In keeping with recent tradition, on the mid-March day that the College sent out acceptance letters to a new class of Pomona students, the staff of Pomona’s Offices of Admissions and Financial Aid rang the Sumner Hall bell 23 times to celebrate the Class of 2023. Here are a few facts about the new group of Sagehens:

726 first-year students admitted to the College

26 transfer students admitted, including 10 from community colleges

49 U.S. states represented, plus the District of Columbia and Puerto Rico

47 countries represented

57.9% of class are domestic students of color

13.5% of the class are international students

20.3% of the class are first-generation students

9 are military veterans, representing the Air Force, Army and Marine Corps

6 participated in the Pomona College Academy for Youth Success (PAYS)

Archiving Historic Costumes

Historic CostumesTucked away inside the costume shop of Pomona’s Seaver Theatre is a collection of more than 150 historic garments—mostly women’s clothing dating from the 1920s to the 1950s. They’ve been used over the years, and many have grown delicate with age.

That caught the attention of Michael Mao ’19, a history major and theatre minor with an interest in costume design. With Theatre Professor Sherry Linnell serving as his advisor, Mao decided to combine his fields of study with a research project that encompassed two summers, culminating in the creation of a digital archive of the garments.

Mao spent much of the first summer of his project, in 2017, researching the background of the garments and comparing them to historical catalogs and books about typical women’s fashion of the times.
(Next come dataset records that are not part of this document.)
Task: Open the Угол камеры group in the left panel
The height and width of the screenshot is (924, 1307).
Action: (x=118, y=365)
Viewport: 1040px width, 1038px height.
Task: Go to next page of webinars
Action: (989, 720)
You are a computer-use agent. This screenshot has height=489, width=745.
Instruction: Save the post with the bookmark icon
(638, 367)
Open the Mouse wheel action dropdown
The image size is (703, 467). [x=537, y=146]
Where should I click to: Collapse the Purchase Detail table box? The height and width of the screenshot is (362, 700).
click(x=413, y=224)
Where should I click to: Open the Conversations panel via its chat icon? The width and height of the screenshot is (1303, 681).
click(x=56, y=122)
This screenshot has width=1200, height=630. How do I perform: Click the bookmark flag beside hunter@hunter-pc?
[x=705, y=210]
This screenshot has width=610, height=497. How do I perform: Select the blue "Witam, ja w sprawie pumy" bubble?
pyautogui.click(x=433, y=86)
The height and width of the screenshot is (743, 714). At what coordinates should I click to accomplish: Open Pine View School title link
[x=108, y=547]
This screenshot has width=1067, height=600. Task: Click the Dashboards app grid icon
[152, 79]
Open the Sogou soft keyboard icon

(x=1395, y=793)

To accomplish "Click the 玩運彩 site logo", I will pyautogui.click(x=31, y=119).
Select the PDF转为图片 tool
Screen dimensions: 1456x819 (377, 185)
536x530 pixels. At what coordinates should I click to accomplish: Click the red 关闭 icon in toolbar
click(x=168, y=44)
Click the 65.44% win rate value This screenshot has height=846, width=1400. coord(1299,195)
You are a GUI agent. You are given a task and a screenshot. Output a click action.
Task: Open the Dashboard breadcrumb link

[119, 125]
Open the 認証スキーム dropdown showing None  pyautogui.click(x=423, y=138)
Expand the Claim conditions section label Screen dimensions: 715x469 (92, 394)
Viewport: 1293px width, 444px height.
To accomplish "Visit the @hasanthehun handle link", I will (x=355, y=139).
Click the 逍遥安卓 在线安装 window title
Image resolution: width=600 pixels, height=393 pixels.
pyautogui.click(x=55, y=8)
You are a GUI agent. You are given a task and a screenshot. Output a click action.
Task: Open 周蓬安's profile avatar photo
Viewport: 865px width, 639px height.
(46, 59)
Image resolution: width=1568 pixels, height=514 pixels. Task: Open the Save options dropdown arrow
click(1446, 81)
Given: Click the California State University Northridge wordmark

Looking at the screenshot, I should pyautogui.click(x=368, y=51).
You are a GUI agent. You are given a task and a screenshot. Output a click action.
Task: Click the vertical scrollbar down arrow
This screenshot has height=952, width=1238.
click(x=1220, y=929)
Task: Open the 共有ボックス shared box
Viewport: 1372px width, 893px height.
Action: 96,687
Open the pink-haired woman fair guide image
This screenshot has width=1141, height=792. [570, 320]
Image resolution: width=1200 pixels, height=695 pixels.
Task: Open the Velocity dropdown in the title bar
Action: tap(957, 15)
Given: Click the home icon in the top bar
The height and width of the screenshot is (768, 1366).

He also noted, whenever possible, important details such as style, fabric, construction and trim.

The next step was photography of the garments. Linnell wanted Mao to consider them as three-dimensional objects, much like sculptures. This posed a challenge for Mao, who enlisted the help of Instructional Technologist Jason Smith.

Smith helped him acquire the necessary equipment—a manual camera with a timer, kit light reflectors and lightboxes—and together they assembled a pop-up studio with white and black backdrops against which to photograph the clothing.

Each garment was photographed from the front, back and sides in quarter turns, with additional photographs for interesting details or trims. After taking the photos, Smith spent time editing them to ensure their visual quality.

The digital image database will serve as a lasting resource for theatre and dance students to continue to engage with these historic garments, even though many of them have grown too delicate to pull out in person.